• _ZESTAW ZADAŃ_:
1. Czy przepiszesz z fragmentu tekstu o Ikarim część, która zaczyna się od słów zawierających "W ten sposób", a kończy na "nieaktywne... Lub nieużywane."?
2. Odpowiedz na pytania do fragmentu tekstu o Ikarim:
(a) Jakich mięśni, jak się wydaje, nie ma opisywana twarz?
(b) W jakich sprawach mówiący oferuje pomoc?
(c) Co zostało przeniesione wspólnie z Ikarim?
3. Czy możesz dalej poprowadzić fragment tekstu o Ikarim od miejsca, w którym się urywa?

• _FRAGMENT TEKSTU_:
==========

W ten sposób chciałem też sprawdzić, czy jego programowanie obejmowało poczucie humoru... Ale tego oznak muszę szukać gdzie indziej niż na twarzy, bo ta najwyraźniej nie jest wyposażona w mięśnie mimiczne. Albo są nieaktywne... Lub nieużywane.

Hmmm...

- Jak będziesz potrzebował pomocy w naprawach, czy konserwacji, zgłoś się do mnie. I tak pewnie będę naprawiał wszystko w tym cyrku na kółkach, więc równie dobrze mogę zająć się twoimi trybami. Wystarczy słowo.

Link do komentarza
Udostępnij na innych stronach

Stoję nieruchomo słuchając kolejnych słów Ikariego. Niektóre z nich nie pasują do tonu głosu, jakim posługuje się ów istota. Pierwsze co zrobiłem po wyjęciu rzeczy z „plecaka” podszedłem do łóżka i przez chwilę czekałem na Ikariego. Po chwili przenieśliśmy łóżko. Gdy skończyliśmy przenoszenie łóżka, wróciłem do swojego kąta. Dopiero po podłączeniu generatora elementarnego, załadowania do niego zapasowych modułów i przełożeniu zapasowych ubrań odezwałem się.

==========

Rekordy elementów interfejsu

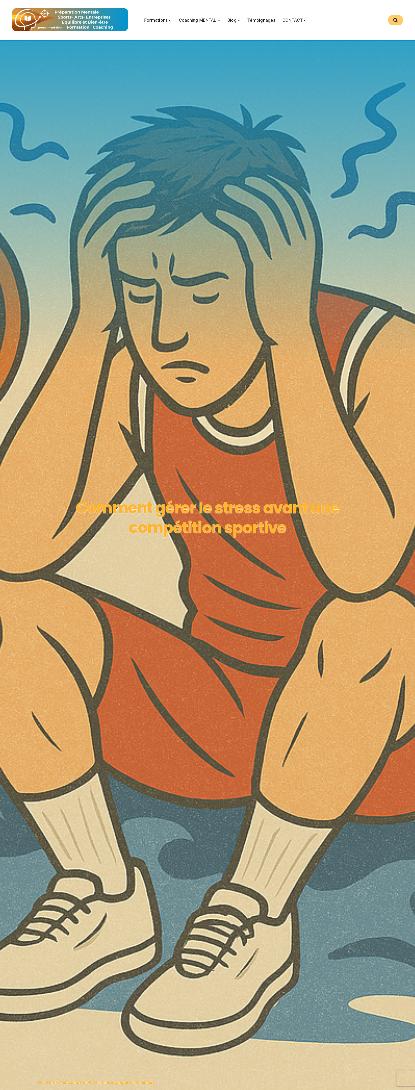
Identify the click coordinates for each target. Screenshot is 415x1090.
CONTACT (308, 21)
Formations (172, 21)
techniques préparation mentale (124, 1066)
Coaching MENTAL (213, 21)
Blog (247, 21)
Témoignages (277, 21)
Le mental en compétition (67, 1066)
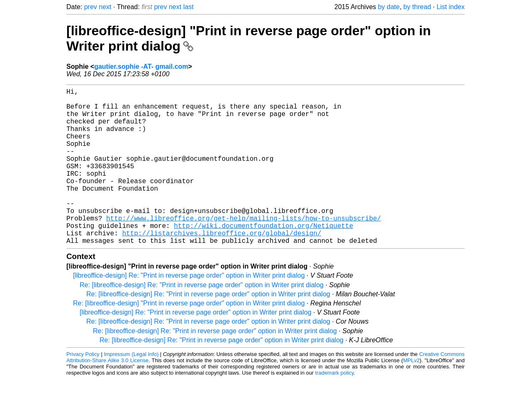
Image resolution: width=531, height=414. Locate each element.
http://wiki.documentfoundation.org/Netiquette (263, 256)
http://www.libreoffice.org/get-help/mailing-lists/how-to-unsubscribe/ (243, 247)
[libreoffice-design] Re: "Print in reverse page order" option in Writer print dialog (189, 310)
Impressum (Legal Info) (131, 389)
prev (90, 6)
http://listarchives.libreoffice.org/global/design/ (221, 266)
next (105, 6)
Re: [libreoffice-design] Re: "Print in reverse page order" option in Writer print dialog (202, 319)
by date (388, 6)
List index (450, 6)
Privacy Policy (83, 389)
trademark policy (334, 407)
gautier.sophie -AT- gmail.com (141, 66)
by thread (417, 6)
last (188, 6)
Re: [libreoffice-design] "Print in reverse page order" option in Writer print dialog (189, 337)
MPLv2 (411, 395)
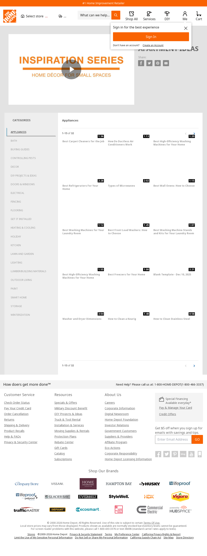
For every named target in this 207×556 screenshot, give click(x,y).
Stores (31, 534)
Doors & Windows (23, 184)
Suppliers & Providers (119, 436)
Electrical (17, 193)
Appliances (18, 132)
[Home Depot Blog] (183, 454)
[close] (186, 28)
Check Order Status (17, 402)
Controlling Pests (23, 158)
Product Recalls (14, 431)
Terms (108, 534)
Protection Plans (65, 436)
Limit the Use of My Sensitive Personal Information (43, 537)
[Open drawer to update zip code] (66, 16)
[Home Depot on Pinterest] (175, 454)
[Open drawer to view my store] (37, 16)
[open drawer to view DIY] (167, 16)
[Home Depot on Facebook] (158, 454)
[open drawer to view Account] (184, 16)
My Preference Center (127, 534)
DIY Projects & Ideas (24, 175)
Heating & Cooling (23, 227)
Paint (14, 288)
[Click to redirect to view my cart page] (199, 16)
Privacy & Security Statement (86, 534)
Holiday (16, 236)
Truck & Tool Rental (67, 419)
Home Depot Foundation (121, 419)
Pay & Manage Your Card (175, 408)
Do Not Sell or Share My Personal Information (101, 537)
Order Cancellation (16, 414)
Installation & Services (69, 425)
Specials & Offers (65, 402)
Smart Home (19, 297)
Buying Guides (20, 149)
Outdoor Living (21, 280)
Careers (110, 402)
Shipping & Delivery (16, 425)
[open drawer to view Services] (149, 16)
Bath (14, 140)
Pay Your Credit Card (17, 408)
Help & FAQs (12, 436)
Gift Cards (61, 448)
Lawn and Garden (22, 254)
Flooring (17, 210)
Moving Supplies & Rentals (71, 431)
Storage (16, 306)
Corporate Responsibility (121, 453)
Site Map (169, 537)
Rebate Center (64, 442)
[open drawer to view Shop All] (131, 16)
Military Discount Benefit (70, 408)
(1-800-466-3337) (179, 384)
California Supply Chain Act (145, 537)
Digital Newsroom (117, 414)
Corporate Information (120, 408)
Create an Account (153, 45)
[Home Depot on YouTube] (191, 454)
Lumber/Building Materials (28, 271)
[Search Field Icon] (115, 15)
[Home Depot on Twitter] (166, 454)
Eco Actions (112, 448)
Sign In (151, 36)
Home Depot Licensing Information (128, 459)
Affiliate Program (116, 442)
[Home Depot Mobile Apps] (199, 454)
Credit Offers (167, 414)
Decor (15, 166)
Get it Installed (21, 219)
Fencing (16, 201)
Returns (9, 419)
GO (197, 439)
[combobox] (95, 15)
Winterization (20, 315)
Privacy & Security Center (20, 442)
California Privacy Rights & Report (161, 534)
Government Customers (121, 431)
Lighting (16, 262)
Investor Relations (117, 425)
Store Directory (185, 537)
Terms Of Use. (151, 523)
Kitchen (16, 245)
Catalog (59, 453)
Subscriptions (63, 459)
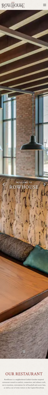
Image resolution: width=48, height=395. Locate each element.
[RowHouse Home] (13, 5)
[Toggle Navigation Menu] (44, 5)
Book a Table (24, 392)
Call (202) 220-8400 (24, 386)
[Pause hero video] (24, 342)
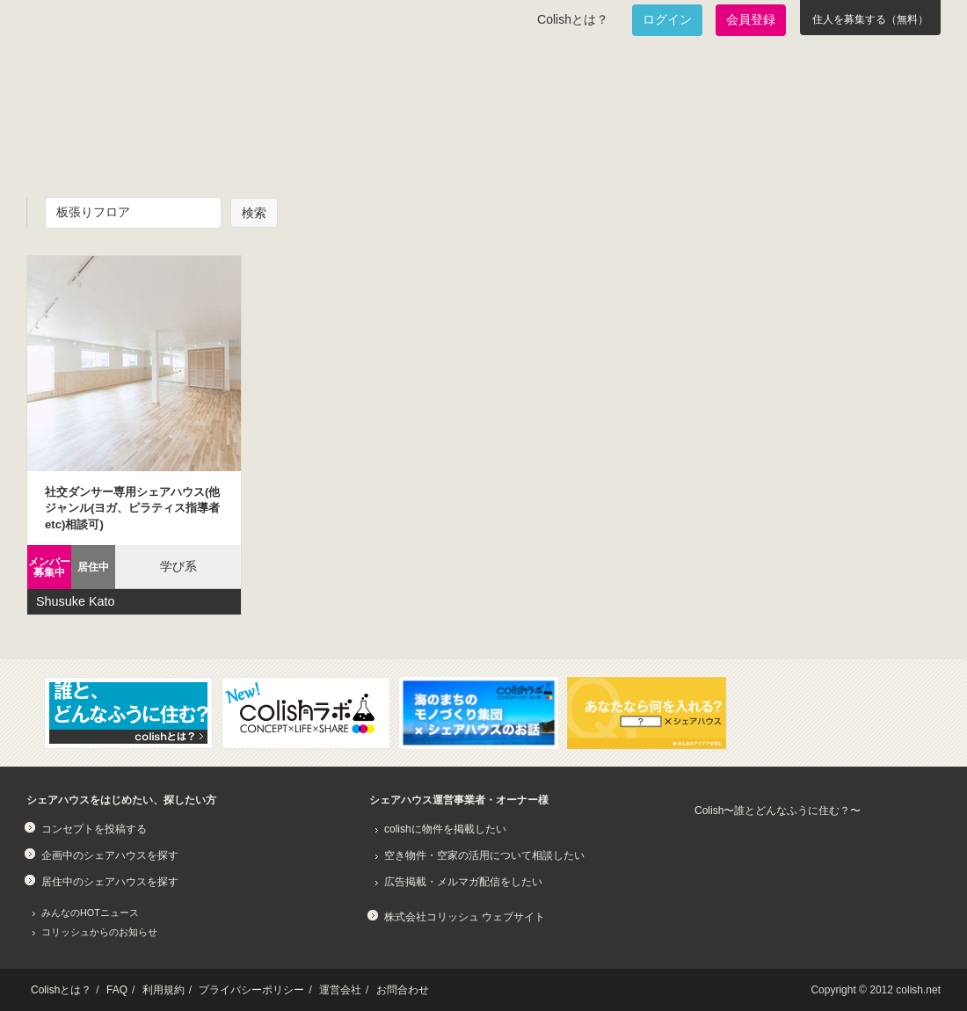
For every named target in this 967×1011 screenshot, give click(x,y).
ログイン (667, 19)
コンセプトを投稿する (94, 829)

==========

• _ROZWIĄZANE ZADANIA_:
1.
W ten sposób chciałem też sprawdzić, czy jego programowanie obejmowało poczucie humoru... Ale tego oznak muszę szukać gdzie indziej niż na twarzy, bo ta najwyraźniej nie jest wyposażona w mięśnie mimiczne. Albo są nieaktywne... Lub nieużywane.

2.
(a) Mięśni mimicznych.
(b) W naprawach lub konserwacji.
(c) Łóżko.

3.
- Jestem Urt i jestem maszyną. Specjaliści ze Świątyni uznali, że jestem „nieznaną formą androida”. Nie wiem, czym dokładnie jest mój umysł. W zbrojowni usłyszałem, że idziecie się napić, więc zgodnie z zasadami właściwego zachowania i zacieśniania więzi postanowiłem okazać coś, co wy zwiecie „dobrą wolą”. Z tego powodu dałem ci te kryształy abyś mógł zapłacić nimi za przyjaciół. Wybór był chyba przypadkowy. Nie wiem. Może... nie wiem. – po krótkiej chwili ciszy zacząłem dalej odpowiadać – Kazano nam wybrać jedną osobę, która zajmowałaby się przekazywaniem informacji pomiędzy bazą i członkami grupy, oraz pomiędzy samymi jej członkami... I dziękuję za propozycję.

Link do komentarza
Udostępnij na innych stronach

- Dzięki, Urt – powiedziałem, gdy już wnieśliśmy łóżko do pokoju.

Zacząłem wysłuchiwać jego odpowiedzi z zainteresowaniem. W umyśle sporządzałem notatki. Intrygujący osobnik... Więc nie stworzono go tutaj... Możliwe, że sam tego nie wie, gdzie dokładnie. Albo oprogramowanie blokuje te elementy jego pamięci...

Cały stan zamyślenia przerwała informacja o łącznościowcu.

- Więc to o to chodzi... - zacząłem - I ta osoba zapewne będzie całkowicie odcięta od walki... Teraz rozumiem, dlaczego nikt się też nie zgłosił.

Zmarszczyłem brwi. Podszedłem do okna, przez które jeszcze niedawno wyleciałem na zewnątrz.

- Jestem jedynym technikiem w drużynie... - kontynuowałem - Nikt oprócz mnie chyba nie zna się na tych sprawach... Jeśli sprzęt się popsuje trzeba będzie w warunkach polowych, czasem nawet pod ostrzałem dokonać szybkich napraw... Niech to szlag! Wszystko wskazuje na mnie... Ale ja nie chcę nim być...

Zacisnąłem dłoń w pięść. Zamknąłem oczy. Nie chcę... Ale jeśli ja tego nie zrobię, to kto?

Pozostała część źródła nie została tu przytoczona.